Nella lingua degli antichi Romani cura non significava ciò che significa oggi, cioè “rimedio”, in particolare quello medico.
Voleva dire “preoccupazione”, “pensiero fisso”, “angoscia”, “ossessione”; perfino “rimorso” e “pentimento”. Ne esiste una vera e propria personificazione nell’oltretomba di Virgilio, unita alle personificazioni di altri terribili disagi, come la fame e la povertà. In questo primo significato torna ancora nella poesia di Leopardi: “e non ti morde / cura nessuna” (Sera del dì di festa); cioè, te ne stai beata a letto, diversamente da me, che non troverò mai pace. Il significato di “cura medica” salta fuori dal senso di “premura” o “attenzione”.
La “cura medica” materializza in prassi un coinvolgimento da principio solo mentale. Nel contesto medico (o ospedaliero o farmaceutico) della negatività originaria non resta nulla: la cura risolve, non abbatte.
“Cura”, per me, significa “attenzione amorosa”. La cura si rivolge al suo oggetto con la precisa volontà di rendergli un qualche beneficio; e implica che il curatore richieda a sé stesso una dedizione e una partecipazione affettiva eccezionali.
(Dal libro di Nicola Gardini Io sono salute. Quando la letteratura incontra la medicina).

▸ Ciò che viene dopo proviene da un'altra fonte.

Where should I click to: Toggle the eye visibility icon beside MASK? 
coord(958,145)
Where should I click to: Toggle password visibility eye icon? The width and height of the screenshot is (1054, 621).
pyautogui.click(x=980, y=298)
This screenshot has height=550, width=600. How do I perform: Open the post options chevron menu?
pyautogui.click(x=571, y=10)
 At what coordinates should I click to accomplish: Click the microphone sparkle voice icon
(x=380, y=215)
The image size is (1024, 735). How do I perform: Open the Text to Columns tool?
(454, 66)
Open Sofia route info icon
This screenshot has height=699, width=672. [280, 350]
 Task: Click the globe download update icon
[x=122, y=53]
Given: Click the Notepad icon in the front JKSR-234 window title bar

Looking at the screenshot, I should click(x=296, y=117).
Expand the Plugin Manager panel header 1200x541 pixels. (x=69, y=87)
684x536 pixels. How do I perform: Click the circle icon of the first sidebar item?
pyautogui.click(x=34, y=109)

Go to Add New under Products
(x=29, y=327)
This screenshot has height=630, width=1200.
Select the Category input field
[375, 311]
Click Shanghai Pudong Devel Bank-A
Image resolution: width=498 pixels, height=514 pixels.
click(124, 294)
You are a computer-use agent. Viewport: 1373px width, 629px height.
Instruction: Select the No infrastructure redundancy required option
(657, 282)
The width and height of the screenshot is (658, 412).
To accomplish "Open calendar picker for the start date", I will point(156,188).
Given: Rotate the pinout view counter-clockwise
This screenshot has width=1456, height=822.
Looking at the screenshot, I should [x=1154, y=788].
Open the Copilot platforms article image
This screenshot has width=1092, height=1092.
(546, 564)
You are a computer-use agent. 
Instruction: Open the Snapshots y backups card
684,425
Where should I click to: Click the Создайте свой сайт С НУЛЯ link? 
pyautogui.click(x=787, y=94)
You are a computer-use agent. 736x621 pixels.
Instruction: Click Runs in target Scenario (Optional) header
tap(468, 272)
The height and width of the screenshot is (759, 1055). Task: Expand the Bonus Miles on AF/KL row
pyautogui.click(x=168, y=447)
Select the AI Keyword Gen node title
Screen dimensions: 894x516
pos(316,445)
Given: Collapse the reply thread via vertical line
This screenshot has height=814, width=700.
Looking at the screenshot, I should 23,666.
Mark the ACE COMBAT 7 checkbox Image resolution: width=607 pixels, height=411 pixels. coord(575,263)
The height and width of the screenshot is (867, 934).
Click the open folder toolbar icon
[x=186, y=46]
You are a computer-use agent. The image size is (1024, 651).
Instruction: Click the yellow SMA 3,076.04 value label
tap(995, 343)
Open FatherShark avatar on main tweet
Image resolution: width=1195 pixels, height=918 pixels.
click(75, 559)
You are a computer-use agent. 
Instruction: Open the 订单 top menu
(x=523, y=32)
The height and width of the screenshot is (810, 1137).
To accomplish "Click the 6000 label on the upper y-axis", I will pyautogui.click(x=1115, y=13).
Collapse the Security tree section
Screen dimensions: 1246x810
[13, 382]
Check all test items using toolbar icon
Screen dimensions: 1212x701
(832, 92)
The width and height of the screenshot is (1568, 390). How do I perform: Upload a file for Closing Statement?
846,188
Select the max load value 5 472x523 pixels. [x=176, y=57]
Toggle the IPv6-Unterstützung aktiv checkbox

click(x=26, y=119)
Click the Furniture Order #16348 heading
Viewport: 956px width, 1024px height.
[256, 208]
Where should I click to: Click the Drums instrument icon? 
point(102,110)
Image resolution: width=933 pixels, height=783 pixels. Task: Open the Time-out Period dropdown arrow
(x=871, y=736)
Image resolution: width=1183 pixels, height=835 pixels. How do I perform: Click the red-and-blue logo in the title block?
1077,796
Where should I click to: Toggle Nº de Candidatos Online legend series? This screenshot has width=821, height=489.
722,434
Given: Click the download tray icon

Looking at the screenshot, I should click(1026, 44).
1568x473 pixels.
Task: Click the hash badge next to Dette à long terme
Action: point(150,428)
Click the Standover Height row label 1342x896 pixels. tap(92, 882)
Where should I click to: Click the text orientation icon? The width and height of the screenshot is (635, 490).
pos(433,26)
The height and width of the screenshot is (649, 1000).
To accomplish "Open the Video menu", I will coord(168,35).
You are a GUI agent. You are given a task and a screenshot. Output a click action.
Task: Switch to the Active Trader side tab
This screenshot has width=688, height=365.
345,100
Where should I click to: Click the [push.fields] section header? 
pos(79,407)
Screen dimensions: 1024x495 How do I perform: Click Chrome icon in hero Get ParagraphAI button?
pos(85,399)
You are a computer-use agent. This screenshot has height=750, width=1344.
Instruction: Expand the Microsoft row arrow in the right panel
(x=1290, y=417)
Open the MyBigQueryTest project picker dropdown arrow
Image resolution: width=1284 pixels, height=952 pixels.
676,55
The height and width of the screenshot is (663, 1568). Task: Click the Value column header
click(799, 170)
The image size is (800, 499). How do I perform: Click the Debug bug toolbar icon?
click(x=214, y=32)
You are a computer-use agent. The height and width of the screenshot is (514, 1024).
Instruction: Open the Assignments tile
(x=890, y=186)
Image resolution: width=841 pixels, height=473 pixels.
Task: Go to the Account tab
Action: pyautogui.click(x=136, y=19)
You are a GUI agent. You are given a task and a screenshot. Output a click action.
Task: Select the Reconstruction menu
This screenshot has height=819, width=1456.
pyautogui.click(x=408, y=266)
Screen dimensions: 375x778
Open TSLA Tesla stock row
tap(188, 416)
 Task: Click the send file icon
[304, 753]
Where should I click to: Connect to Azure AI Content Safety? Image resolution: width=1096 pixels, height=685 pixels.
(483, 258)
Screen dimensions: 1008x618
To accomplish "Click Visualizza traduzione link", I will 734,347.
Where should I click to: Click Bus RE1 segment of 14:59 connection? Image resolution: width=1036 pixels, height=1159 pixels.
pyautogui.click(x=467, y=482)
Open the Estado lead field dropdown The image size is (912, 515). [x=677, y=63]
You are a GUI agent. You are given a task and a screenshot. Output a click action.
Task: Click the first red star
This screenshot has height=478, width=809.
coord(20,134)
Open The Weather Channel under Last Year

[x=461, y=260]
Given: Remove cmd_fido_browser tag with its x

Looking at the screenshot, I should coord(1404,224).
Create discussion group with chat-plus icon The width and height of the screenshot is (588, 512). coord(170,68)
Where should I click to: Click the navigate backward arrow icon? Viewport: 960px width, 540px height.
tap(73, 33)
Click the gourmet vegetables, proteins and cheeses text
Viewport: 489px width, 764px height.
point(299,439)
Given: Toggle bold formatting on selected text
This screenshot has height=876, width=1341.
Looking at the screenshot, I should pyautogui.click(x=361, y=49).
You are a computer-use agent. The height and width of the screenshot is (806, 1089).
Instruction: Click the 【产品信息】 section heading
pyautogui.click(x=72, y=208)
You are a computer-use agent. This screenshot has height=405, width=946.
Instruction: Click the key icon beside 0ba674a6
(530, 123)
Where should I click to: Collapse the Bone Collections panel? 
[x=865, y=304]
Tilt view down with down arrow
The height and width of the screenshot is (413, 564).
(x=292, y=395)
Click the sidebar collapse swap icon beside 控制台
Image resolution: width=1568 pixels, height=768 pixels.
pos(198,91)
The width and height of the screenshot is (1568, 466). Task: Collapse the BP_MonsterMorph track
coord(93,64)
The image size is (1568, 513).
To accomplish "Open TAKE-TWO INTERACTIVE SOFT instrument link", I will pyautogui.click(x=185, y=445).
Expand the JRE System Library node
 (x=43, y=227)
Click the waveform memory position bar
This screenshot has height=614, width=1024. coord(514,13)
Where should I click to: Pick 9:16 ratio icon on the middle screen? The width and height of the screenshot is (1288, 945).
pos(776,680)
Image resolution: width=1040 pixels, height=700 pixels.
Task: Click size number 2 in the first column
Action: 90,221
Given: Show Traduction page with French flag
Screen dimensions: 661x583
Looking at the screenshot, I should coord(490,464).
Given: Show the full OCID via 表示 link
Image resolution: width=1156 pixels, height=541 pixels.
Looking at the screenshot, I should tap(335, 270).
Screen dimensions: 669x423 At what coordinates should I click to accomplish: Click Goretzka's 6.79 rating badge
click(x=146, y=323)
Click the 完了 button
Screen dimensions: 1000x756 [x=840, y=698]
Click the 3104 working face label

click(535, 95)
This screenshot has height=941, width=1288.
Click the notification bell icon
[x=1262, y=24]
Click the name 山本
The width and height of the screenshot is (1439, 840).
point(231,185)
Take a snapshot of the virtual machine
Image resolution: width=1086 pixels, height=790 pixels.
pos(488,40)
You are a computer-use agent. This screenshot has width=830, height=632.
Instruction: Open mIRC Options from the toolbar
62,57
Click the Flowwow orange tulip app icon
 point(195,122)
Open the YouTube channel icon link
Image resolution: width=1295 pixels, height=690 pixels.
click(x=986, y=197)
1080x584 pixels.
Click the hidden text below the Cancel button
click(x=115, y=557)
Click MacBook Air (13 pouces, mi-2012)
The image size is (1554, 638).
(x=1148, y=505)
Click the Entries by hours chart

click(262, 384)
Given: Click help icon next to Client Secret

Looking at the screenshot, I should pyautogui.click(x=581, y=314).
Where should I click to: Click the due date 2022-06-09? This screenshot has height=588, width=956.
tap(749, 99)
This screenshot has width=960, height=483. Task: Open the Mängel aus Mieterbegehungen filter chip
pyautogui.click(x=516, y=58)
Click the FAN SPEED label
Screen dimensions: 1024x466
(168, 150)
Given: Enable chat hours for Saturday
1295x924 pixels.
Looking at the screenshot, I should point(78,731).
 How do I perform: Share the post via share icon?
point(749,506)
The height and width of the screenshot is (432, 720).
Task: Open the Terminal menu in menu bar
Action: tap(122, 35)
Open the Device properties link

Nato nel 1965, Nicola Gardini è scrittore e pittore. Insegna Letteratura italiana e comparata all’Università di Oxford ed è autore di numerosi libri. Ha vinto il premio Viareggio-Rèpaci 2012 con Le parole perdute di Amelia Lynd (Feltrinelli, 2012). Ha curato edizioni di classici antichi e moderni, tra cui Ovidio, Catullo, Marco Aurelio, Ted Hughes, Emily Dickinson. Il suo saggio Viva il latino (Garzanti, 2016) è stato pubblicato in numerosi paesi. Tra i suoi ultimi romanzi ricordiamo: La vita non vissuta (Feltrinelli, 2015) e Nicolas (Garzanti, 2022). Con Aboca ha pubblicato Io sono salute. Quando la letteratura incontra la medicina. Collabora con il Domenicale del Sole 24 ore, il Corriere della Sera e il Times Literary Supplement.